多少の睡眠不足であれば、食後に15分程度の昼寝をして脳を休めることをオススメします。横になれなくても、目をつぶっているだけでも効果あり。 寝る前に腹式呼吸やマインドフルネスを行うと、脳が休まってストレスが軽減し、質の高い睡眠が確保できます。
●サーカディアンリズムを整えて、視床下部の睡眠・覚醒中枢を調整
視床下部には睡眠と覚醒の中枢があります。自律神経とも連動している体内時計を整えることが、視床下部での睡眠と覚醒の切り替えをスムーズにすることにつながります。
睡眠と覚醒のサーカディアンリズムを調整しているのは、ひとつひとつの細胞に備わっている時計遺伝子ですが、1日に11分ほどの微妙なズレが生じます。このずれを修正する標準時計の役割を担うのが、視床下部のすぐそばにある視交叉上核です。目から入った朝の光が視交叉上核から脳幹の松果体へと伝わると、体内時計がリセットされ、代わりに15~16時間後に、眠りを誘い、成長ホルモンの分泌を促すメラトニンが分泌するようセットされます。
朝6~7時に起きてすぐ朝の光を浴びると、21~22時頃にはメラトニンの分泌がはじまり、眠くなってきます。
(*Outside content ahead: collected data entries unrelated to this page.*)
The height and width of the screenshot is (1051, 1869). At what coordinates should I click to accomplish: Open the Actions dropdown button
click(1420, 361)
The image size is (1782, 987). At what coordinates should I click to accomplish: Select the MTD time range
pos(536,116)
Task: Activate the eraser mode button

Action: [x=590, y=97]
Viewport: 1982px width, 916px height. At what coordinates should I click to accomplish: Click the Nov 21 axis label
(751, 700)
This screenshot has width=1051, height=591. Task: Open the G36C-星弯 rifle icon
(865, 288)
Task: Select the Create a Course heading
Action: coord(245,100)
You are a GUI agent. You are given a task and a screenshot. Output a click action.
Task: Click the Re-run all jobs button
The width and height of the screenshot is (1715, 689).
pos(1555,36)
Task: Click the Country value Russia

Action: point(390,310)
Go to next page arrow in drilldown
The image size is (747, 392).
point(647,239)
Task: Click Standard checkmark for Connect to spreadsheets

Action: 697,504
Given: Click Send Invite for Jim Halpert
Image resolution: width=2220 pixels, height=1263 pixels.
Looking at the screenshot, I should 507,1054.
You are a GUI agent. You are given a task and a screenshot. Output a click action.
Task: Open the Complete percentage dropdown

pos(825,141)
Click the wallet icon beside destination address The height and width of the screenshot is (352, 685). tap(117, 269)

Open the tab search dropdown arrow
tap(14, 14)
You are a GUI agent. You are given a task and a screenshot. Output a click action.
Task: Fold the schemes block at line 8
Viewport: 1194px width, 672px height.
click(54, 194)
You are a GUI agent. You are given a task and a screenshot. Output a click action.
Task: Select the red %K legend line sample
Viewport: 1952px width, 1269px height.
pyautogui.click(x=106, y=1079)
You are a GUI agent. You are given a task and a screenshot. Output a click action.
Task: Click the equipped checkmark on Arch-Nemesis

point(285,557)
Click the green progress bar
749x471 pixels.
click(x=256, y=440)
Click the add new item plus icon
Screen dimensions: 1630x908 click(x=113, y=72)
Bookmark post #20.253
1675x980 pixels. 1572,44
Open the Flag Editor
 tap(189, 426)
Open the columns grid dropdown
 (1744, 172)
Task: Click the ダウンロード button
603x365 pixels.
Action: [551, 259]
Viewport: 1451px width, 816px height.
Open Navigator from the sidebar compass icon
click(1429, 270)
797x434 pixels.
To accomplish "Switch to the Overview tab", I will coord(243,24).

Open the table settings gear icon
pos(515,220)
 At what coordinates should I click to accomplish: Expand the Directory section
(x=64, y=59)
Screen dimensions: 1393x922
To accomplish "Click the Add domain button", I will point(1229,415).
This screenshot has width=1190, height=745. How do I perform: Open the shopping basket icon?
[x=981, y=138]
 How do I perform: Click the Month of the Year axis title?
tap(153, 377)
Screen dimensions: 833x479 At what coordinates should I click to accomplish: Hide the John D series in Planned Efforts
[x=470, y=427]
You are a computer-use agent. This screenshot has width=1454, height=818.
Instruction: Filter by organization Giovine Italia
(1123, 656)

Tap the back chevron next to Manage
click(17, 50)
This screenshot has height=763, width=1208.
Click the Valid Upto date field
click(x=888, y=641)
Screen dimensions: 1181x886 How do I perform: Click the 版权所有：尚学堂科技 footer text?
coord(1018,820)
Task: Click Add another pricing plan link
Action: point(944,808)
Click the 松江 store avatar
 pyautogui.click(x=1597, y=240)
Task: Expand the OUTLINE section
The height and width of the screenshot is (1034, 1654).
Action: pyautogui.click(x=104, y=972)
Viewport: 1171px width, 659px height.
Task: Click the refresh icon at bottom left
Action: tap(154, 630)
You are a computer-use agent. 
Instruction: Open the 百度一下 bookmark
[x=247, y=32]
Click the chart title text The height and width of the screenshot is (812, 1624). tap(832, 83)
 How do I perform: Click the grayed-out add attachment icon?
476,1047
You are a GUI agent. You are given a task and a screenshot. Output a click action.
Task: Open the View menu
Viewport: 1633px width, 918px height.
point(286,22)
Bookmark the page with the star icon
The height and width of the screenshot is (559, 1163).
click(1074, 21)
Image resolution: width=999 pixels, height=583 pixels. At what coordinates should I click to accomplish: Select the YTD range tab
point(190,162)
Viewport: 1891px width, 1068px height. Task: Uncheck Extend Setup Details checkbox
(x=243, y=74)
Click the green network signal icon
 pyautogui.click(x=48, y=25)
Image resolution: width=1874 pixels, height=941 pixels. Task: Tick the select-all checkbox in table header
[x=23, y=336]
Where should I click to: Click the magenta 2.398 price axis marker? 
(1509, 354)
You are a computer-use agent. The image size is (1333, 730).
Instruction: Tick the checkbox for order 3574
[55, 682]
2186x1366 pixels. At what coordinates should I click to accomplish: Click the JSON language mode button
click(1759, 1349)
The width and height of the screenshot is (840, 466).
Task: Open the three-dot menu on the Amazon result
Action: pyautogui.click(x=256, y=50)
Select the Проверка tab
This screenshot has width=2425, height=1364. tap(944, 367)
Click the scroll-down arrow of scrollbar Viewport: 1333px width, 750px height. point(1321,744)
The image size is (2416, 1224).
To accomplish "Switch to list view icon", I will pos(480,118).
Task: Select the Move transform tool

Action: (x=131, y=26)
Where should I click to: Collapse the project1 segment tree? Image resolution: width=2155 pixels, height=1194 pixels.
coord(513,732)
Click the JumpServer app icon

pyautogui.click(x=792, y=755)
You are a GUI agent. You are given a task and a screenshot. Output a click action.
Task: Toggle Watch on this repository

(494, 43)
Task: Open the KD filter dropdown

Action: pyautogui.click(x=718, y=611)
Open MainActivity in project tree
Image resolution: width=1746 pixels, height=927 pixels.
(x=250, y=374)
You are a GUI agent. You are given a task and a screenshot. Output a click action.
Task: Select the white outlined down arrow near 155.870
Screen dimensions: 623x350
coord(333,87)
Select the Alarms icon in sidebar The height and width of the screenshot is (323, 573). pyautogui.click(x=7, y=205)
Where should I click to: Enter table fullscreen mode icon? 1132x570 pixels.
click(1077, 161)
そのまま23~24時に眠りにつけば、成長ホルモンの分泌のピークとも重なり合い、相乗効果で質の高い深い眠りが得られます。寝る前のスマホやパソコンは、ブルーライトが視神経を刺激して、メラトニンを抑制するだけではなく、電磁波がメラトニンを破壊します。また、交感神経も刺激され、寝つきを悪くします。睡眠2~3時間前にはデジタルデトックスして、副交感神経を優位にして脳をリラックスさせ、視床下部をスムーズに睡眠モードに切り替えましょう。